To help him remember what he loved about cooking, Hayden left a message on his hand that simply said “ENJOY”. On his other hand, he had left a message to help him remember where he kept his genitals, which simply said “SPEEDOS”. And on his chest he left a message to help him remember what he had to do to it, which simply said “SHAVE”.
Yet with all the messages and changed approaches Hayden’s skill was what let him down, and it was no surprise when he was eliminated.
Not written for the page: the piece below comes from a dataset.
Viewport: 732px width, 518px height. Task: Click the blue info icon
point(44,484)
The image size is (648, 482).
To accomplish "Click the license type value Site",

It was a touching moment when Michael displayed the love he felt for his friend, assisted as he was with the message he had written on his left hand that simply said “CRY”. Michael said it was his worst nightmare, even worse than that one where he is standing naked in front of 200 laughing swimwear models.
With Ellie, Alana and Dani waiting back at the house, Kate’s arrival led Dani to state that it was going to be girl power in the competition from here on in, though it’s not clear how she knew Michael was the other one safely through before he had even walked through the door.
Forced to hike home, Hayden was greeted with indifference by his family and friends. The end credits informed us that he is in discussions with a production company about his own television show, a themed cooking show based around that seminal 1980’s cop drama “Cagney and Lacey”.
MasterChef Australia – Sun/Mon/Tue/Wed/Thu/Fri 7:30pm, Ch10.